The Department for Transport (DfT) has confirmed that the new, lower rate for the Plug-in Car Grant has been implemented early after “exceptional demand”.
The Government announced earlier this month that the plug-in car grant would be be cut by £1,000 and no longer apply to hybrid cars with a range of less than 70 zero emission miles, from November 9.
It said the reduction in funding - from £4,500 to £3,500 - for the cleanest cars, and withdrawing the grant completely for the likes of the Mitsubishi Outlander PHEV and the Toyota Prius Plug-in, was a sign of its success.
The 22% cut in grant value for the cleanest cars also reflected the “recent reductions in the price of electric vehicles”, it claimed.
However, the DfT warned that it would be prepared to implement the new rate before November 9, if the news sparked a rush from buyers eager to qualify for the grant at current levels.
It has now reported that grant-eligible vehicles were sold at a rate that was more than six times higher than normal, causing officials to put the new, limited scheme in place on Sunday (October 21).
A spokesperson for the DfT said: "Following exceptional demand, the sales cap for all vehicles eligible for the grant has been reached, and the new grant rates are now in effect.
"These changes will allow us to focus support on zero-emission vehicles, such as pure electric and hydrogen fuel cell cars. Hybrid vehicles will continue to be supported through lower car tax rates, grants for charging infrastructure and local incentives such as free parking."
An average of 900 grants at the previous more generous levels were claimed each day since the changes were announced, compared with 140 during the first six months of 2018.

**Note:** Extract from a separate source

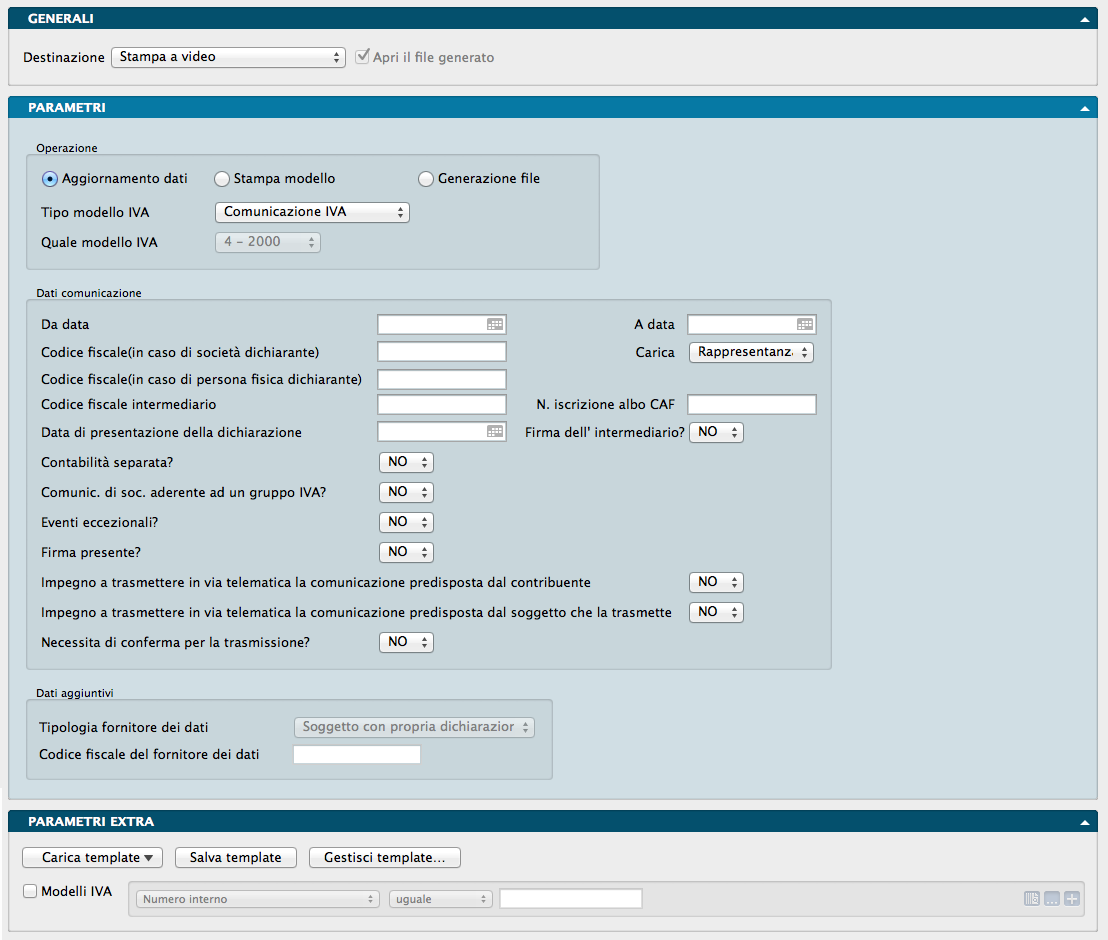
Task: Select the Generazione file radio option
Action: click(x=426, y=179)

Steve Gooding, director of the RAC Foundation, said: “Whilst ministers might have fallen out of love with hybrid technology, this last-minute rush to showrooms suggests the reassurance of running in part on conventional fuel is attractive to buyers with range anxiety, especially when it comes at an attractive price.
“The big question is whether motorists’ enthusiasm for hybrids will hold up now that the plug has been pulled on the grant.”

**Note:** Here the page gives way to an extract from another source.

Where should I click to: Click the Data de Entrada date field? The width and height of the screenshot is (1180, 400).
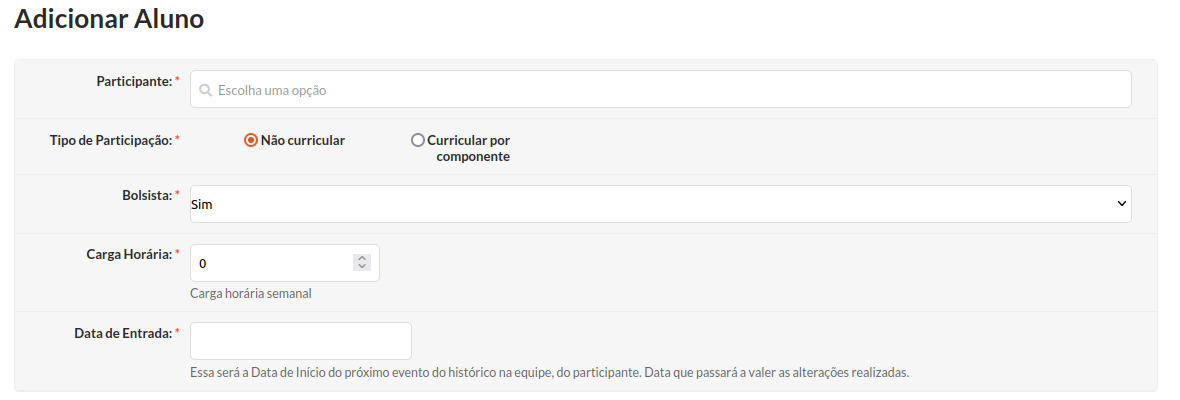click(x=300, y=341)
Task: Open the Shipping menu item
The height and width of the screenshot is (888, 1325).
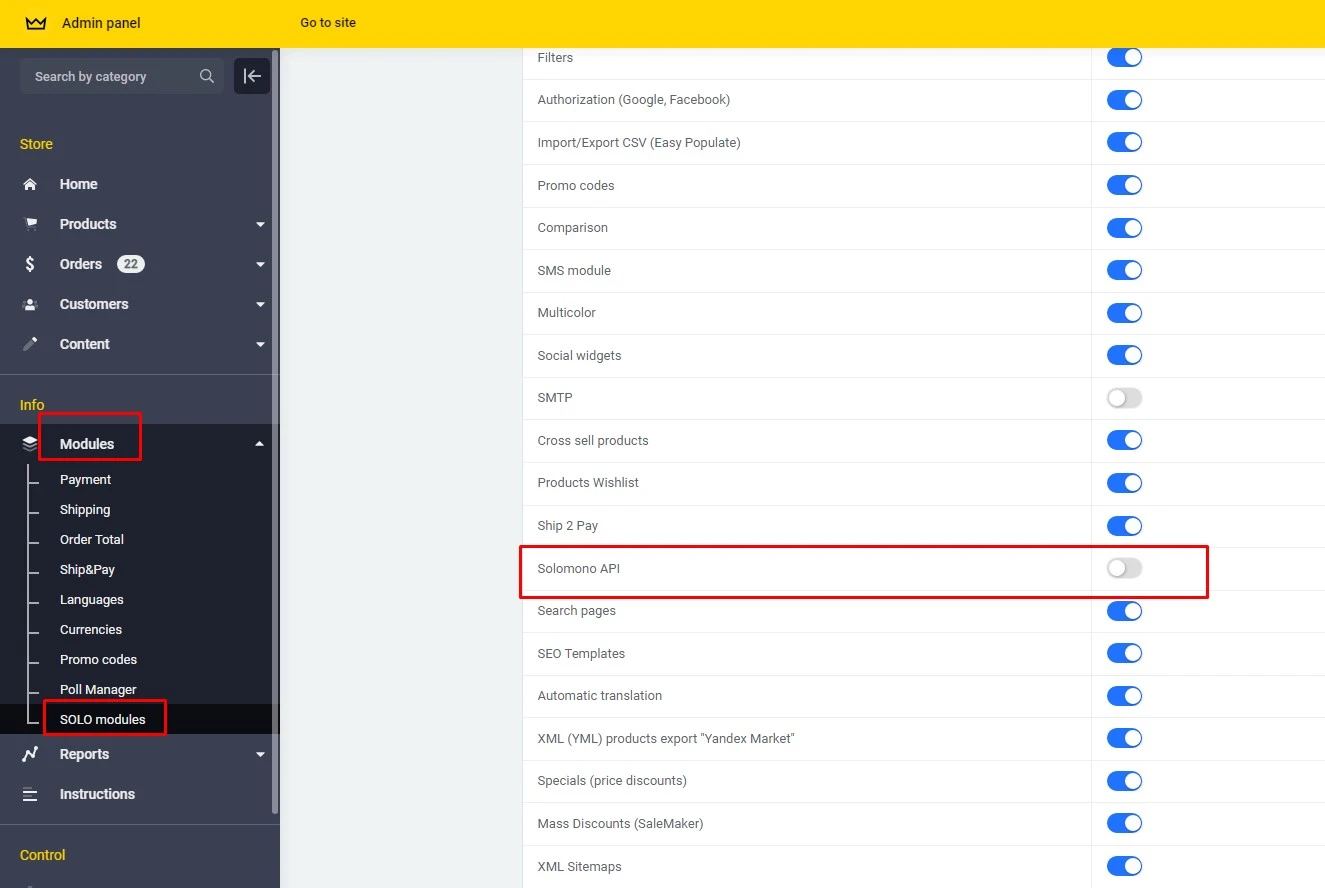Action: (x=85, y=509)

Devon Guy - 23/10/2018 12:09
Very disappointing and inconsistent messaging from government / HMRC, but should we be surprised? If nothing else this remarkable increase in demand shows there is a direct correlation between tax incentives and incentivising green transport (as Norway and other countries can testify).However, it is all a bit too late. An obvious compromise for HMRC would be to bring the electric /ULEV lower BIK tax reduction back to 2019/20, then offer EITHER the Plug in grant or lower BIK benefit. That way both individuals and businesses benefit equally and HMRC lose less revenue? What has also been ignored in HMRC's calculations is the increased VAT and other indirect tax benefits from increased car sales, to offset these grants / incentives schemes. A more business-like approach is desperately needed at HMRC.